My Key Takeaways from ASH 2024

My Key Takeaways from ASH 2024

Monday, December 16. Seven days ago, I was in meetings in San Diego overwhelmed and overloaded with information. My experience at ASH in San Diego is difficult to explain. I had the privilege to make “New Friends” and renew relationships with “Old Friends,” and it doesn’t get any better than that. The experience at ASH remains an amazing and unforgettable event, and I do not take that for granted. Each team member of the IMF contributed to a wonderful experience, and we were all blessed. I owe much thanks to the IMF for making it all possible.

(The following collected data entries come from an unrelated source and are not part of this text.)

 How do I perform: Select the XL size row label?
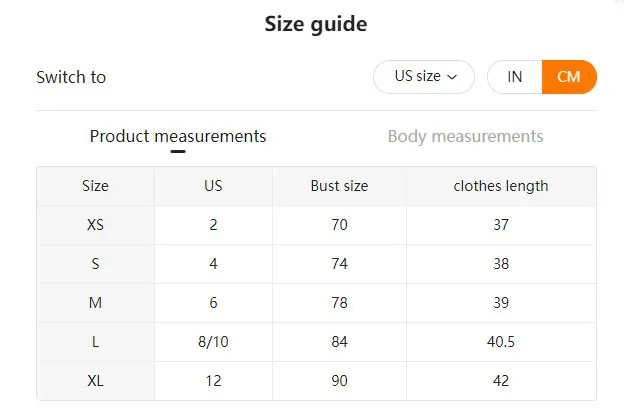point(96,381)
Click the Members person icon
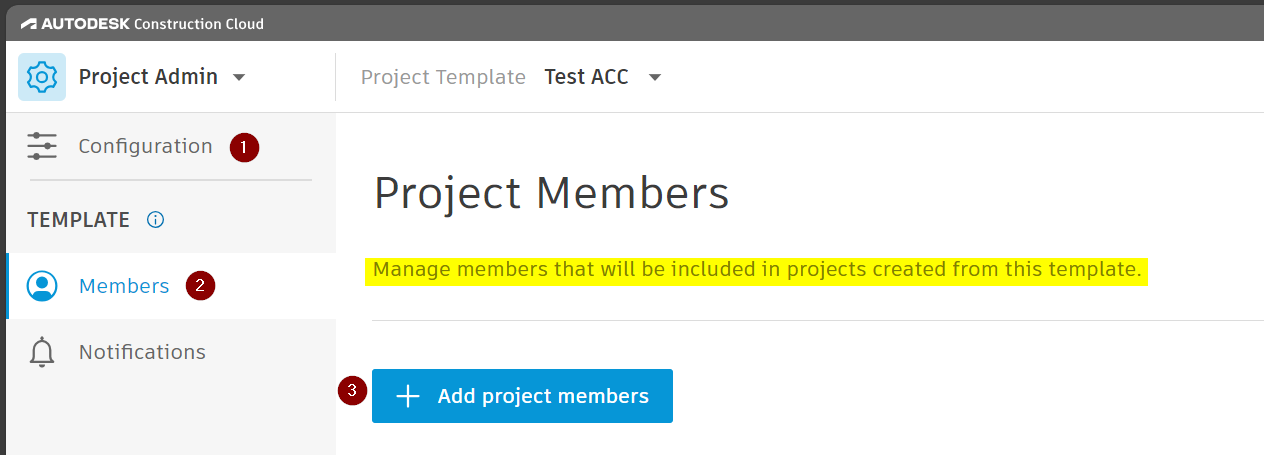Screen dimensions: 1264x455 (42, 286)
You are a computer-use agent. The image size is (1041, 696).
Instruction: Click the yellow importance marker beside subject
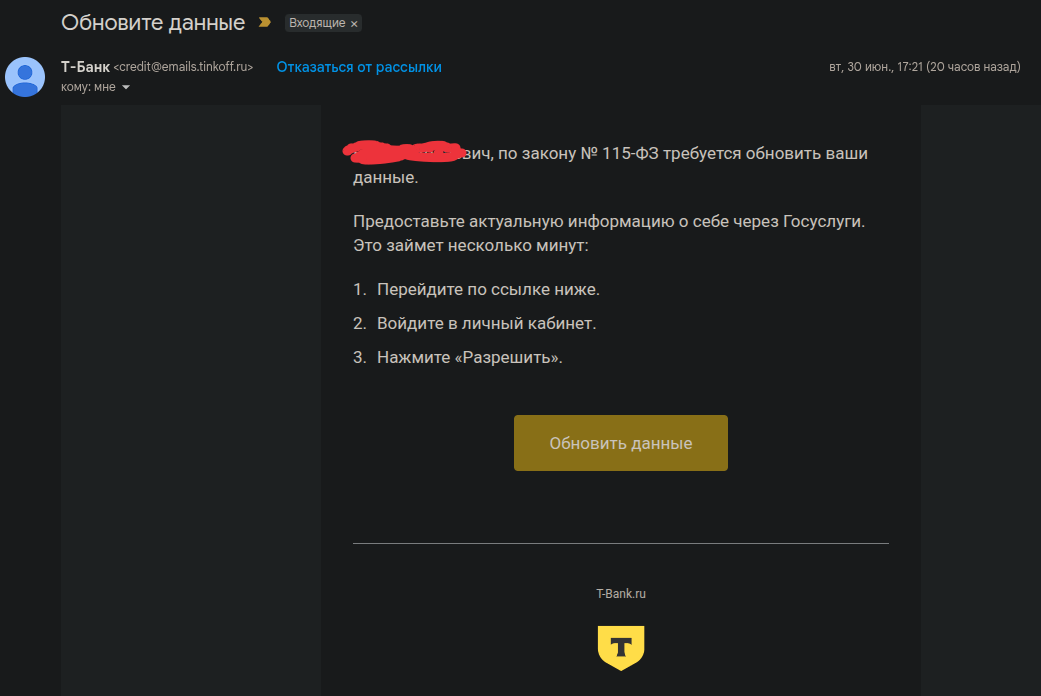click(264, 23)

I attended Dr. Sonja Zweegman’s presentation and was fascinated by the work her research group is doing with frail patients. It is a long-term follow-up of the HOVON 143 Trial. This is my best attempt to summarize with you what I learned:

The long-term follow-up of the HOVON 143 study, which involved frail patients with multiple myeloma, assessed the impact of treatment with Ninlaro (ixazomib), Darzalex (daratumumab), and low-dose dexamethasone. The study included 65 frail patients (ages 70 to 92), and after a median follow-up of 61.5 months, the median overall survival was 34.0 months, with median progression-free survival (PFS) of 13.8 months. The study also identified distinct frailty subgroups: patients who were frail based on age alone, those who were considered frail due to impairments, and ultra-frail patients with both age and impairment factors. Ultra-frail patients had worse outcomes. In contrast, patients who were frail based only on age showed better survival outcomes and were more likely to receive second-line treatment, which led to longer disease suppression.

These findings emphasize the need for more tolerable and effective therapies for frail patients, particularly those classified as ultra-frail. The study suggests that frail patients based on age alone could benefit from more intensive first-line treatments.

So much information! But the best takeaway for me, as I listened to one presentation after another: there are several prospective new therapies. I was diagnosed 17 years ago and at the time there was not much on the shelf for treatment. I am grateful for the research teams, the medical teams, pharmaceutical companies, and most of all—for the IMF.